WRITTEN REQUEST:
Format every line of the listing as one string in a JSON list, in order, and leave out the blank lines.

*****

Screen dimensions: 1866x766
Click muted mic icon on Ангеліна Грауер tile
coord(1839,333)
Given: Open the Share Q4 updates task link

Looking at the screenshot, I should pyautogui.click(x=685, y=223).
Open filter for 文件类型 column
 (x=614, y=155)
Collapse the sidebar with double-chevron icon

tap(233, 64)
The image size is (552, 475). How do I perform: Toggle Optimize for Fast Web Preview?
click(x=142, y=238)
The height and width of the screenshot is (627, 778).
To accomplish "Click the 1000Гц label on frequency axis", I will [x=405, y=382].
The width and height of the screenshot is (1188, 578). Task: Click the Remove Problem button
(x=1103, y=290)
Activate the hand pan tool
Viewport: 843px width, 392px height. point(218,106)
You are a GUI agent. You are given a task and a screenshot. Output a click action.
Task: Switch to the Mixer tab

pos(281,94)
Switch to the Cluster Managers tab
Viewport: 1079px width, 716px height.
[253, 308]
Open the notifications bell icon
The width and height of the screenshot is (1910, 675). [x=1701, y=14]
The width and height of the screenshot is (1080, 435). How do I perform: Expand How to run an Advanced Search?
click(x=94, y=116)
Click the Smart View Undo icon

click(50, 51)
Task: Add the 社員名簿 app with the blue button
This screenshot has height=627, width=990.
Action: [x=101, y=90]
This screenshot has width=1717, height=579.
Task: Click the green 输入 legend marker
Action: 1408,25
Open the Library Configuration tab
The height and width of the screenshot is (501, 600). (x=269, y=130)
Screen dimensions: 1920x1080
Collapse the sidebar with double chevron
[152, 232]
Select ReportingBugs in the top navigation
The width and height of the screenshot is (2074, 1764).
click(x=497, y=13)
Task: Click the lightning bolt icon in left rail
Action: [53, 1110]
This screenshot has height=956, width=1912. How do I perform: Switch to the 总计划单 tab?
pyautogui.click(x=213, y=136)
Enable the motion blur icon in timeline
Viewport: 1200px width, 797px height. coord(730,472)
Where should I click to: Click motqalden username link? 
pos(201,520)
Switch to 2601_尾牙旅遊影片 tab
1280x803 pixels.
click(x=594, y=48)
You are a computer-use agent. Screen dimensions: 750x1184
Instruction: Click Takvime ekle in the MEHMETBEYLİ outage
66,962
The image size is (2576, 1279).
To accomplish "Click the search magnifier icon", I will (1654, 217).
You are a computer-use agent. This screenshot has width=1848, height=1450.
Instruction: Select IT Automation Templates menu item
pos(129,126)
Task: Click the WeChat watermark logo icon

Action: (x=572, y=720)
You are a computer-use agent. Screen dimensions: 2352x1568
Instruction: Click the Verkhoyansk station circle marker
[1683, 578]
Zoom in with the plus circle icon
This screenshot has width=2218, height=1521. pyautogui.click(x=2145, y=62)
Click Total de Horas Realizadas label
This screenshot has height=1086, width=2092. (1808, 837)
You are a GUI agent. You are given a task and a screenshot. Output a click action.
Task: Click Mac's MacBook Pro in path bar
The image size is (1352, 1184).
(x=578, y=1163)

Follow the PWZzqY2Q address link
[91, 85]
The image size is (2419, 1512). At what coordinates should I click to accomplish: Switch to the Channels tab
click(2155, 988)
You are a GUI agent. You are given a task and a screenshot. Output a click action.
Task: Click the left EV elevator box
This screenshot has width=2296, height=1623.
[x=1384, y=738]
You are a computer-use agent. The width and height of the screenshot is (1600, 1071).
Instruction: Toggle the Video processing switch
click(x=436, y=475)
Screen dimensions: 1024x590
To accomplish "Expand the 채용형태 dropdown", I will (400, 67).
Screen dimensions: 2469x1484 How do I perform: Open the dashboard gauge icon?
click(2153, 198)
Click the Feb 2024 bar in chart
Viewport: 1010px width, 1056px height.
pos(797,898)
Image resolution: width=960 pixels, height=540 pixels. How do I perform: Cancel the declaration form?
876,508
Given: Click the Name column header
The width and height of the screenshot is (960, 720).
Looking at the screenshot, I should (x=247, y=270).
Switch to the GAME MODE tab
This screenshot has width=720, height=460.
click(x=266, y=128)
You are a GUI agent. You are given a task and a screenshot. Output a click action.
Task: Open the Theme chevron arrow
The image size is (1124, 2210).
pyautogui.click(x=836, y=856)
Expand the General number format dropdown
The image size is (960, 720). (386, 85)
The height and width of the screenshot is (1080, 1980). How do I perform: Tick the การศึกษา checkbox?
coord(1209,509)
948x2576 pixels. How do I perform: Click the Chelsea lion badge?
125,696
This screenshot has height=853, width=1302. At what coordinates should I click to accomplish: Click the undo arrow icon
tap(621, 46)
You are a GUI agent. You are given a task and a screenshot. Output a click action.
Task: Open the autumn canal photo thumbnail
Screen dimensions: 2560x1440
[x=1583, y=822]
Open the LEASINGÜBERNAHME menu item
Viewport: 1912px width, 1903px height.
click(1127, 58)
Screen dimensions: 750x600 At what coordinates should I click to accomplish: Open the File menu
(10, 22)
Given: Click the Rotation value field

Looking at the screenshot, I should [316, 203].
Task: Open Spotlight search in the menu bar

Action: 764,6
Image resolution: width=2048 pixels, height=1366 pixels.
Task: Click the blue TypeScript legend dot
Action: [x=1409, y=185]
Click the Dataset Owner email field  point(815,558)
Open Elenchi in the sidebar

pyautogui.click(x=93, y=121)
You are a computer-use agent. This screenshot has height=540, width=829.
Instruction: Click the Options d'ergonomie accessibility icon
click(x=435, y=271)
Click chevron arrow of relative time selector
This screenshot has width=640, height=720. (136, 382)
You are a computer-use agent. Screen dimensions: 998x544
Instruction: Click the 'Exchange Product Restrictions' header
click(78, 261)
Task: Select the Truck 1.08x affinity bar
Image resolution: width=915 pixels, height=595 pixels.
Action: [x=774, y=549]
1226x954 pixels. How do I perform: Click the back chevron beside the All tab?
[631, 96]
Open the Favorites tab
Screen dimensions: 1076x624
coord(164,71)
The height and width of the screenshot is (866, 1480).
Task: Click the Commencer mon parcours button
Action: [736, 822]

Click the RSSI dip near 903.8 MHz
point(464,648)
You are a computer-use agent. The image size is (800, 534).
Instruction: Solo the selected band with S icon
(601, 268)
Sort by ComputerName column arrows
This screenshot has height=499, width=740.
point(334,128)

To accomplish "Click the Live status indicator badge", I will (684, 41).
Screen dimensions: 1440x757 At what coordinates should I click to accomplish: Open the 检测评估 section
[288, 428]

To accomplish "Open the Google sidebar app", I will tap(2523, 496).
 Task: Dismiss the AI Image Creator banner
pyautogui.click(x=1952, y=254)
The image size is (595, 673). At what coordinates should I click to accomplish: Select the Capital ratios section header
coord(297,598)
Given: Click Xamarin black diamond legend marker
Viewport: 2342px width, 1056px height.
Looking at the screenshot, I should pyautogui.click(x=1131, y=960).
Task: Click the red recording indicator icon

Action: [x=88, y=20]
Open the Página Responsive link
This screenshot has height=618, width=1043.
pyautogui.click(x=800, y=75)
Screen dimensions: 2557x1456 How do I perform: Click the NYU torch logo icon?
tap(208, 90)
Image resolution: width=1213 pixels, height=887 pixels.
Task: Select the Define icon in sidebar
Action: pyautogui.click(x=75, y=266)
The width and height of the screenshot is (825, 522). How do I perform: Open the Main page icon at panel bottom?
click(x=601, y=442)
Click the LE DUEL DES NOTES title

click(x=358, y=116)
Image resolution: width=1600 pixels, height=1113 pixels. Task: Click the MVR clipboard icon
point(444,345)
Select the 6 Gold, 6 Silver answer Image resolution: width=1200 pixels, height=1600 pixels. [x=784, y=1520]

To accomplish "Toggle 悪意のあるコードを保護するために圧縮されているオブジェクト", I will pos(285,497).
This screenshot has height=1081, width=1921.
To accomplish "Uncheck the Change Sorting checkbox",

*****

RESULT:
[
  "Screen dimensions: 1866x766",
  "Click muted mic icon on Ангеліна Грауер tile",
  "coord(1839,333)",
  "Given: Open the Share Q4 updates task link",
  "Looking at the screenshot, I should pyautogui.click(x=685, y=223).",
  "Open filter for 文件类型 column",
  " (x=614, y=155)",
  "Collapse the sidebar with double-chevron icon",
  "tap(233, 64)",
  "The image size is (552, 475). How do I perform: Toggle Optimize for Fast Web Preview?",
  "click(x=142, y=238)",
  "The height and width of the screenshot is (627, 778).",
  "To accomplish \"Click the 1000Гц label on frequency axis\", I will [x=405, y=382].",
  "The width and height of the screenshot is (1188, 578). Task: Click the Remove Problem button",
  "(x=1103, y=290)",
  "Activate the hand pan tool",
  "Viewport: 843px width, 392px height. point(218,106)",
  "You are a GUI agent. You are given a task and a screenshot. Output a click action.",
  "Task: Switch to the Mixer tab",
  "pos(281,94)",
  "Switch to the Cluster Managers tab",
  "Viewport: 1079px width, 716px height.",
  "[253, 308]",
  "Open the notifications bell icon",
  "The width and height of the screenshot is (1910, 675). [x=1701, y=14]",
  "The width and height of the screenshot is (1080, 435). How do I perform: Expand How to run an Advanced Search?",
  "click(x=94, y=116)",
  "Click the Smart View Undo icon",
  "click(50, 51)",
  "Task: Add the 社員名簿 app with the blue button",
  "This screenshot has height=627, width=990.",
  "Action: [x=101, y=90]",
  "This screenshot has width=1717, height=579.",
  "Task: Click the green 输入 legend marker",
  "Action: 1408,25",
  "Open the Library Configuration tab",
  "The height and width of the screenshot is (501, 600). (x=269, y=130)",
  "Screen dimensions: 1920x1080",
  "Collapse the sidebar with double chevron",
  "[152, 232]",
  "Select ReportingBugs in the top navigation",
  "The width and height of the screenshot is (2074, 1764).",
  "click(x=497, y=13)",
  "Task: Click the lightning bolt icon in left rail",
  "Action: [53, 1110]",
  "This screenshot has height=956, width=1912. How do I perform: Switch to the 总计划单 tab?",
  "pyautogui.click(x=213, y=136)",
  "Enable the motion blur icon in timeline",
  "Viewport: 1200px width, 797px height. coord(730,472)",
  "Where should I click to: Click motqalden username link? ",
  "pos(201,520)",
  "Switch to 2601_尾牙旅遊影片 tab",
  "1280x803 pixels.",
  "click(x=594, y=48)",
  "You are a computer-use agent. Screen dimensions: 750x1184",
  "Instruction: Click Takvime ekle in the MEHMETBEYLİ outage",
  "66,962",
  "The image size is (2576, 1279).",
  "To accomplish \"Click the search magnifier icon\", I will (1654, 217).",
  "You are a computer-use agent. This screenshot has width=1848, height=1450.",
  "Instruction: Select IT Automation Templates menu item",
  "pos(129,126)",
  "Task: Click the WeChat watermark logo icon",
  "Action: (x=572, y=720)",
  "You are a computer-use agent. Screen dimensions: 2352x1568",
  "Instruction: Click the Verkhoyansk station circle marker",
  "[1683, 578]",
  "Zoom in with the plus circle icon",
  "This screenshot has width=2218, height=1521. pyautogui.click(x=2145, y=62)",
  "Click Total de Horas Realizadas label",
  "This screenshot has height=1086, width=2092. (1808, 837)",
  "You are a GUI agent. You are given a task and a screenshot. Output a click action.",
  "Task: Click Mac's MacBook Pro in path bar",
  "The image size is (1352, 1184).",
  "(x=578, y=1163)",
  "Follow the PWZzqY2Q address link",
  "[91, 85]",
  "The image size is (2419, 1512). At what coordinates should I click to accomplish: Switch to the Channels tab",
  "click(2155, 988)",
  "You are a GUI agent. You are given a task and a screenshot. Output a click action.",
  "Task: Click the left EV elevator box",
  "This screenshot has width=2296, height=1623.",
  "[x=1384, y=738]",
  "You are a computer-use agent. The width and height of the screenshot is (1600, 1071).",
  "Instruction: Toggle the Video processing switch",
  "click(x=436, y=475)",
  "Screen dimensions: 1024x590",
  "To accomplish \"Expand the 채용형태 dropdown\", I will (400, 67).",
  "Screen dimensions: 2469x1484 How do I perform: Open the dashboard gauge icon?",
  "click(2153, 198)",
  "Click the Feb 2024 bar in chart",
  "Viewport: 1010px width, 1056px height.",
  "pos(797,898)",
  "Image resolution: width=960 pixels, height=540 pixels. How do I perform: Cancel the declaration form?",
  "876,508",
  "Given: Click the Name column header",
  "The width and height of the screenshot is (960, 720).",
  "Looking at the screenshot, I should (x=247, y=270).",
  "Switch to the GAME MODE tab",
  "This screenshot has width=720, height=460.",
  "click(x=266, y=128)",
  "You are a GUI agent. You are given a task and a screenshot. Output a click action.",
  "Task: Open the Theme chevron arrow",
  "The image size is (1124, 2210).",
  "pyautogui.click(x=836, y=856)",
  "Expand the General number format dropdown",
  "The image size is (960, 720). (386, 85)",
  "The height and width of the screenshot is (1080, 1980). How do I perform: Tick the การศึกษา checkbox?",
  "coord(1209,509)",
  "948x2576 pixels. How do I perform: Click the Chelsea lion badge?",
  "125,696",
  "This screenshot has height=853, width=1302. At what coordinates should I click to accomplish: Click the undo arrow icon",
  "tap(621, 46)",
  "You are a GUI agent. You are given a task and a screenshot. Output a click action.",
  "Task: Open the autumn canal photo thumbnail",
  "Screen dimensions: 2560x1440",
  "[x=1583, y=822]",
  "Open the LEASINGÜBERNAHME menu item",
  "Viewport: 1912px width, 1903px height.",
  "click(1127, 58)",
  "Screen dimensions: 750x600 At what coordinates should I click to accomplish: Open the File menu",
  "(10, 22)",
  "Given: Click the Rotation value field",
  "Looking at the screenshot, I should [316, 203].",
  "Task: Open Spotlight search in the menu bar",
  "Action: 764,6",
  "Image resolution: width=2048 pixels, height=1366 pixels.",
  "Task: Click the blue TypeScript legend dot",
  "Action: [x=1409, y=185]",
  "Click the Dataset Owner email field  point(815,558)",
  "Open Elenchi in the sidebar",
  "pyautogui.click(x=93, y=121)",
  "You are a computer-use agent. This screenshot has height=540, width=829.",
  "Instruction: Click the Options d'ergonomie accessibility icon",
  "click(x=435, y=271)",
  "Click chevron arrow of relative time selector",
  "This screenshot has width=640, height=720. (136, 382)",
  "You are a computer-use agent. Screen dimensions: 998x544",
  "Instruction: Click the 'Exchange Product Restrictions' header",
  "click(78, 261)",
  "Task: Select the Truck 1.08x affinity bar",
  "Image resolution: width=915 pixels, height=595 pixels.",
  "Action: [x=774, y=549]",
  "1226x954 pixels. How do I perform: Click the back chevron beside the All tab?",
  "[631, 96]",
  "Open the Favorites tab",
  "Screen dimensions: 1076x624",
  "coord(164,71)",
  "The height and width of the screenshot is (866, 1480).",
  "Task: Click the Commencer mon parcours button",
  "Action: [736, 822]",
  "Click the RSSI dip near 903.8 MHz",
  "point(464,648)",
  "You are a computer-use agent. The image size is (800, 534).",
  "Instruction: Solo the selected band with S icon",
  "(601, 268)",
  "Sort by ComputerName column arrows",
  "This screenshot has height=499, width=740.",
  "point(334,128)",
  "To accomplish \"Click the Live status indicator badge\", I will (684, 41).",
  "Screen dimensions: 1440x757 At what coordinates should I click to accomplish: Open the 检测评估 section",
  "[288, 428]",
  "To accomplish \"Open the Google sidebar app\", I will tap(2523, 496).",
  " Task: Dismiss the AI Image Creator banner",
  "pyautogui.click(x=1952, y=254)",
  "The image size is (595, 673). At what coordinates should I click to accomplish: Select the Capital ratios section header",
  "coord(297,598)",
  "Given: Click Xamarin black diamond legend marker",
  "Viewport: 2342px width, 1056px height.",
  "Looking at the screenshot, I should pyautogui.click(x=1131, y=960).",
  "Task: Click the red recording indicator icon",
  "Action: [x=88, y=20]",
  "Open the Página Responsive link",
  "This screenshot has height=618, width=1043.",
  "pyautogui.click(x=800, y=75)",
  "Screen dimensions: 2557x1456 How do I perform: Click the NYU torch logo icon?",
  "tap(208, 90)",
  "Image resolution: width=1213 pixels, height=887 pixels.",
  "Task: Select the Define icon in sidebar",
  "Action: pyautogui.click(x=75, y=266)",
  "The width and height of the screenshot is (825, 522). How do I perform: Open the Main page icon at panel bottom?",
  "click(x=601, y=442)",
  "Click the LE DUEL DES NOTES title",
  "click(x=358, y=116)",
  "Image resolution: width=1600 pixels, height=1113 pixels. Task: Click the MVR clipboard icon",
  "point(444,345)",
  "Select the 6 Gold, 6 Silver answer Image resolution: width=1200 pixels, height=1600 pixels. [x=784, y=1520]",
  "To accomplish \"Toggle 悪意のあるコードを保護するために圧縮されているオブジェクト\", I will pos(285,497).",
  "This screenshot has height=1081, width=1921.",
  "To accomplish \"Uncheck the Change Sorting checkbox\","
]